본 실험실에서는 선행연구를 통하여 말초신경계 축삭 손상 이후 후근 신경절 감각신경세포 주변에 대식세포가 활성화 되는 것을 관찰하였으며, 이러한 대식세포의 활성화가 재생관련 유전자를 증폭하거나 혹은 수개월 이상의 장기간의 발현 증가 유지에 중요한 역할을 수행함을 입증한 바 있다. 반대로 동일한 후근 신경절 감각신경세포의 중추신경계 축삭이 손상되었을 경우 대식세포의 활성화가 일어나지 않음을 관찰하여, 중추신경계 축삭 재생의 실패가 대식세포 활성화의 실패가 관련이 있을 가능성을 시사한 바 있다. 하지만 기존의 연구들은 중추신경계 축삭 재생의 실패가 절단에 의하여 손상된 축삭 말단에서 생성되는 후향성 손상신호(retrograde injury signal)가 세포체로 잘 전달이 되지 않고 이로 인하여 재생관련 유전자의 발현이 유도되지 않는 것과 밀접한 관련이 있다고 보고하고 있다. 나는 중추신경계 축삭 손상 후 잘 알려진 재생관련 유전자의 하나인 c-Jun 전사인자의 활성화를 축삭이 절단된 중추신경세포에서 발현하는 관찰하고자 하였다. 또한 c-Jun 활성화를 유도하는 후향성 손상신호가 중추신경계 이후 발생하고 세포체로 잘 전달이 되는가를 조사하고자 하였다.
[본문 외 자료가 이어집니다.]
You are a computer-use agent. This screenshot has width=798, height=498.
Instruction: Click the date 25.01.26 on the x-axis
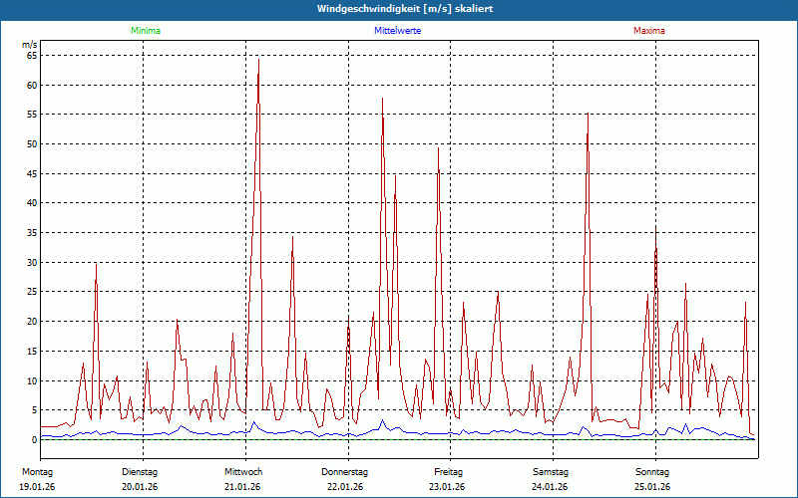click(x=652, y=487)
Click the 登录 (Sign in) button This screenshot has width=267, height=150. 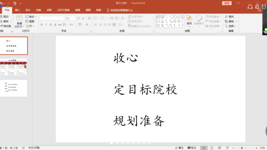[x=227, y=3]
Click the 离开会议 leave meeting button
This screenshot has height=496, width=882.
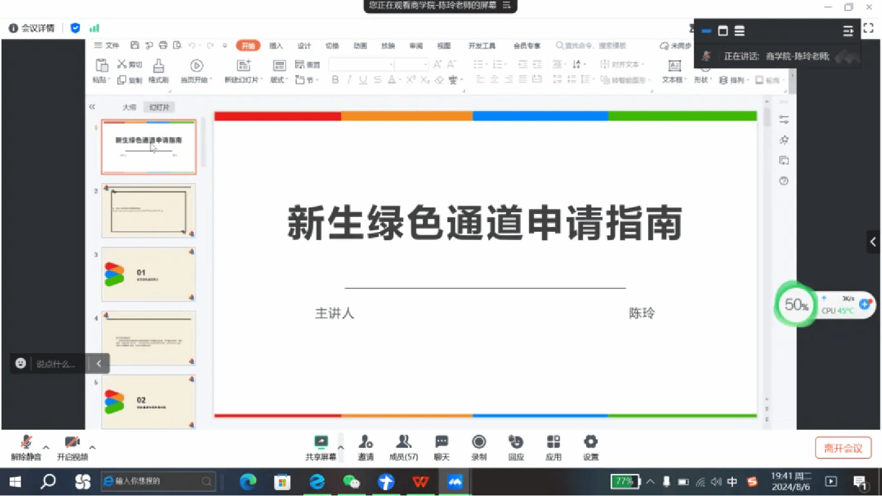(843, 448)
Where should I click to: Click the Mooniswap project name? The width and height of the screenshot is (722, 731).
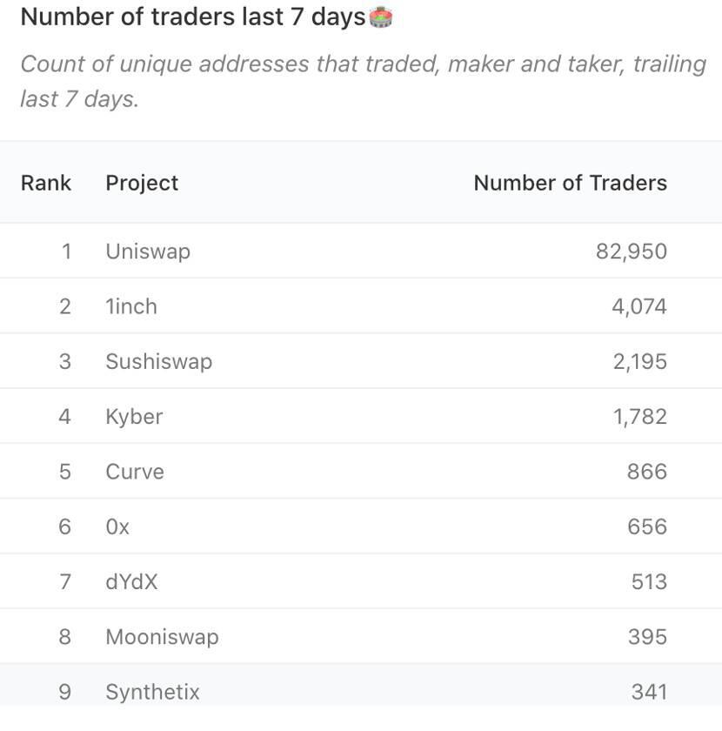[162, 636]
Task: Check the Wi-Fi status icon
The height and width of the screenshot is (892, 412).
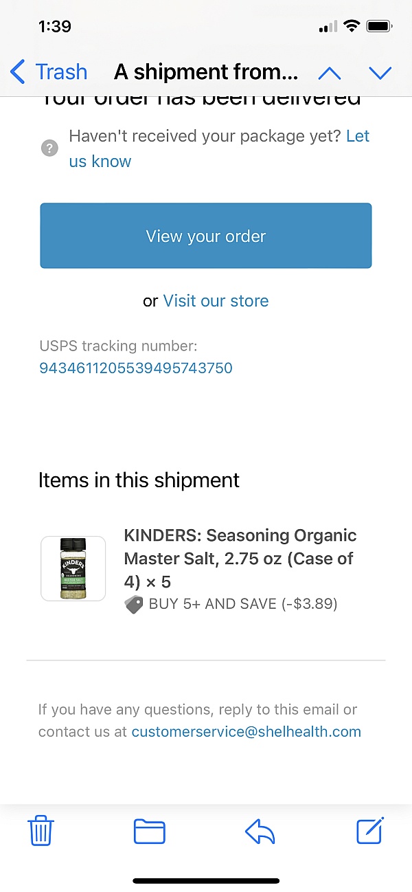Action: coord(352,27)
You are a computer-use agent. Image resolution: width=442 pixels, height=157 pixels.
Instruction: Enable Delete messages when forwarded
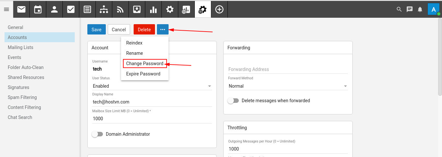pos(233,101)
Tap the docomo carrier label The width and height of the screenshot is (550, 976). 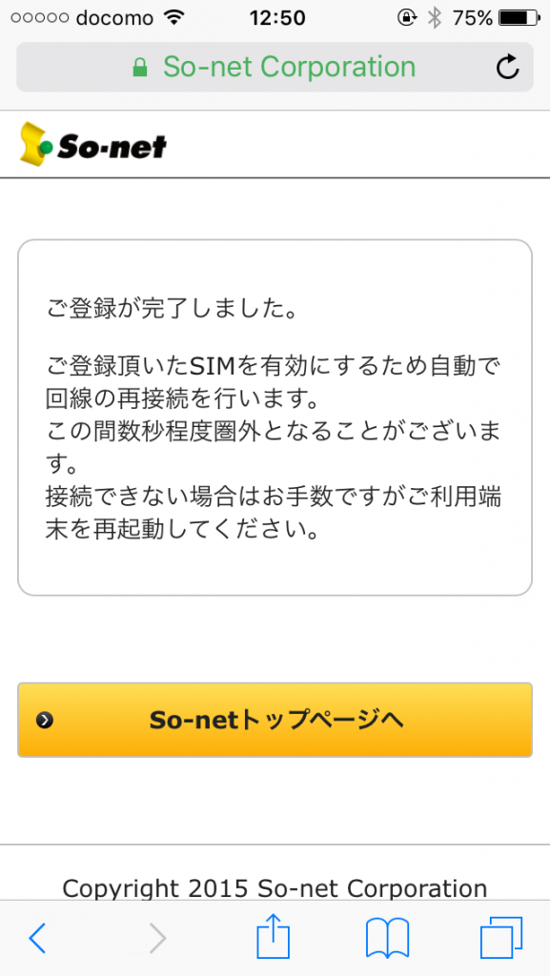pos(115,18)

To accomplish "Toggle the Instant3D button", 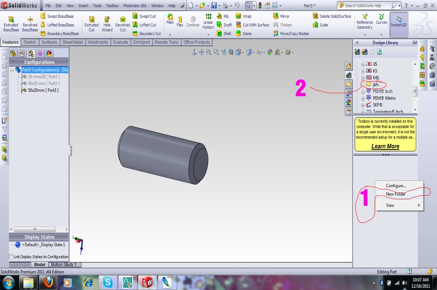I will 399,24.
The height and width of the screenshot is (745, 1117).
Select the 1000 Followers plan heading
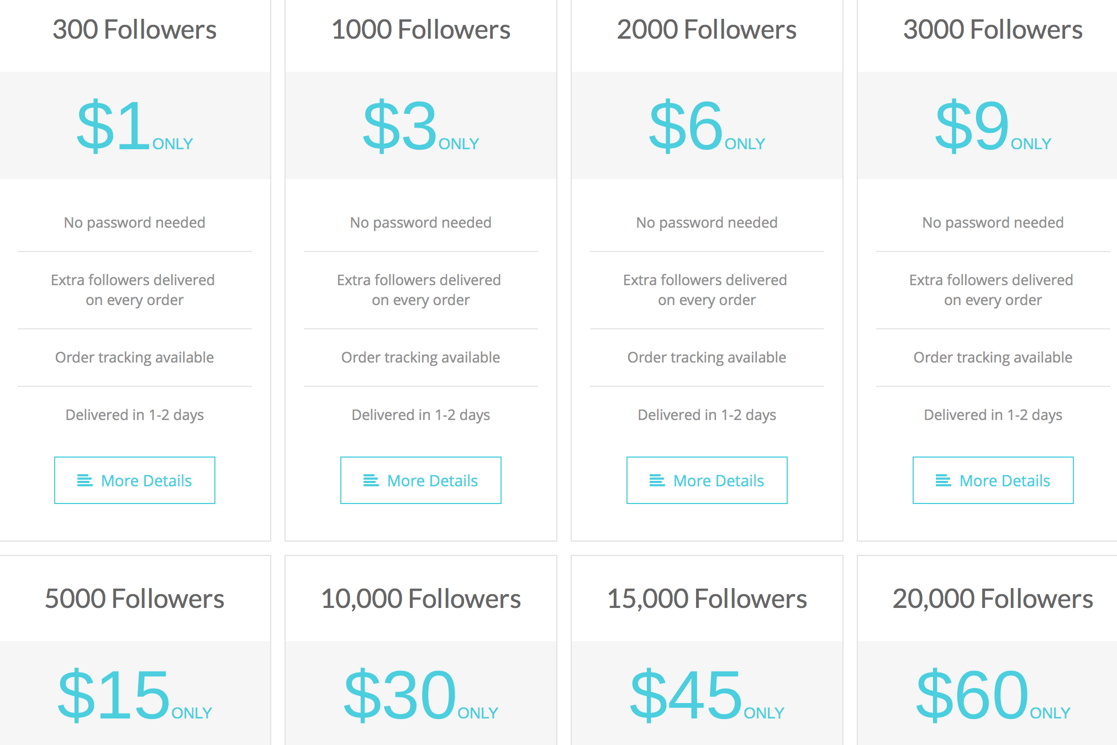[x=421, y=30]
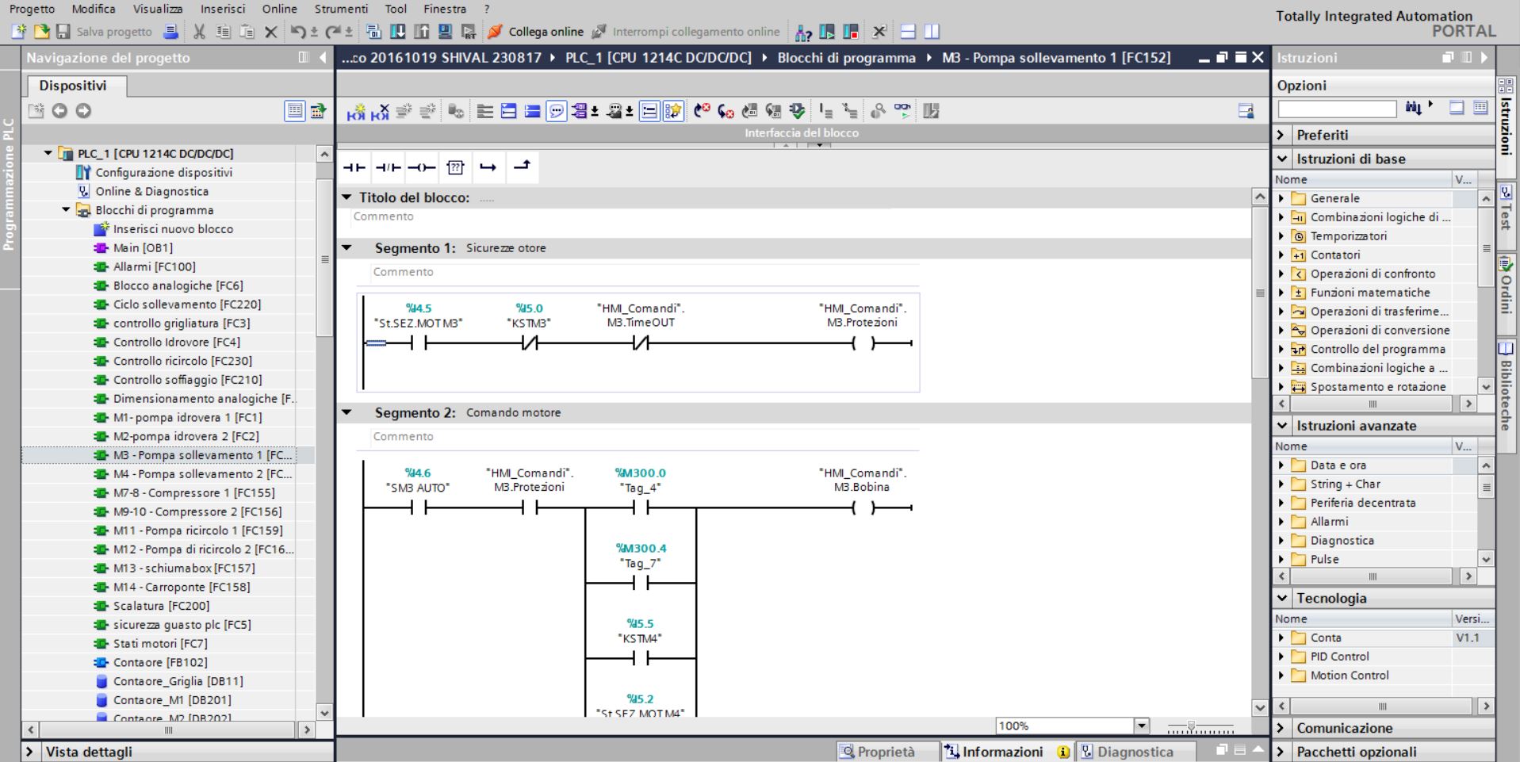Insert a normally open contact

click(354, 167)
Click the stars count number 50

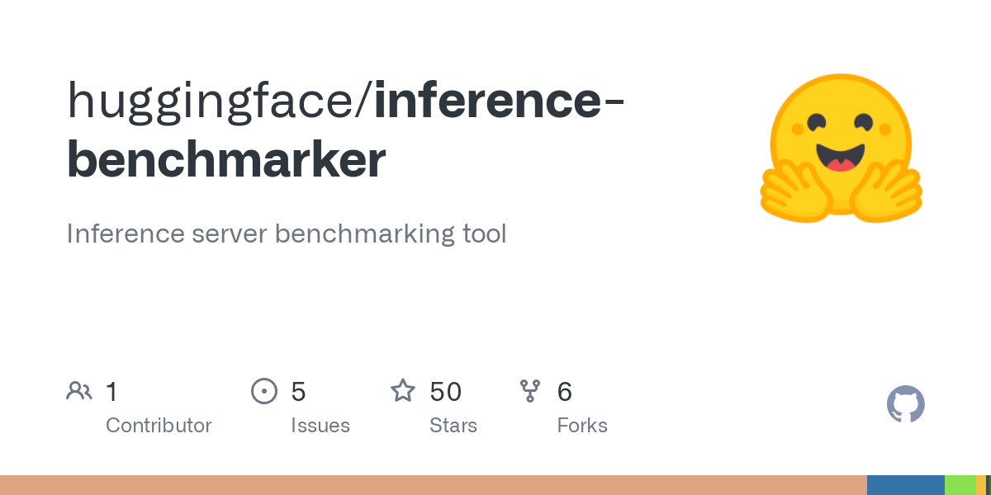click(445, 391)
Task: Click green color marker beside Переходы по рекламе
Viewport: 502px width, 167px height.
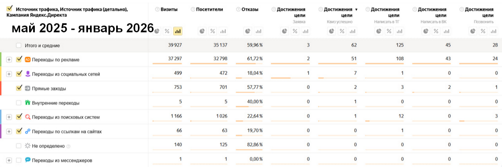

나는 중추신경 축삭 절단 모델로 경추 4번에 해당하는 척수에 반측절제술을 시행한 후, 손상 받은 척수의 반대측 적핵척수로 신경세포(rubrospinal neuron)에서 재생관련 유전자의 발현과 대식세포 활성화를 조사하였다. 축삭이 절단된 적핵척수로 신경세포를 확인하기 위해 손상 받은 축삭말단 부위에 신경세포 신호를 역행 추적하는 Fluoro-Gold를 병변 주변에 주입하고 Fluoro-Gold가 양성이 신경세포에서 재생관련 유전자의 발현을 조사하였다. 조사한 재생관련 유전자 중 GAP-43, phospho-STAT3의 발현이 관찰되지는 않았지만, phospho-c-Jun의 뚜렷한 발현 증가를 관찰할 수 있었다. 예상했던 바와 같이 축삭이 손상된 적핵척수로 신경세포 주위에 IBA-1 양성 대식세포의 활성화는 관찰할 수 없었다. 다음으로 축삭이 절단 된 후 1일, 3일, 7일, 14일, 28일 시간 경과에 따라 적핵 신경세포에서 phospho-c-Jun 의 발현이 어떻게 변화 되는지 관찰하였는데, 손상 후 약 3일 경부터 발현이 증가하여 7일째에 가장 많이 발현하고 14일째부터는 감소하여 28일째에는 대조군과 같은 정도로 감소함을 관찰하였다. 또한 축삭손상 후 축삭 말단에서의 후향성 손상신호의 발현양상을 western blot으로 조사하였는데, phospho-JNK와 phospho-STAT3가 모두 손상 근위부 척수에서 1, 3일째에 활성화됨을 관찰하였는데, 적핵이 존재하는 중뇌에서는 phospho-JNK의 활성 증가는 관찰할 수 있었으나 phospho-STAT3의 활성증가는 관찰할 수 없었다. 이러한 실험결과는 중추신경계계 축삭 손상 이후에도 JNK와 STAT3가 후향성 손상신호로 작용하고 있음을 시사하였고, 이 중 STAT3는 세포체에서는 신호가 억제되고 JNK 활성화에 의한 c-Jun의 활성화만이 후향성 손상신호로 신경세포체에 전달될 것을 생각되었다. 이렇게 일시적 증가만 관찰되고 장기적인 유지가 일어나지 않음을 알 수 있었다.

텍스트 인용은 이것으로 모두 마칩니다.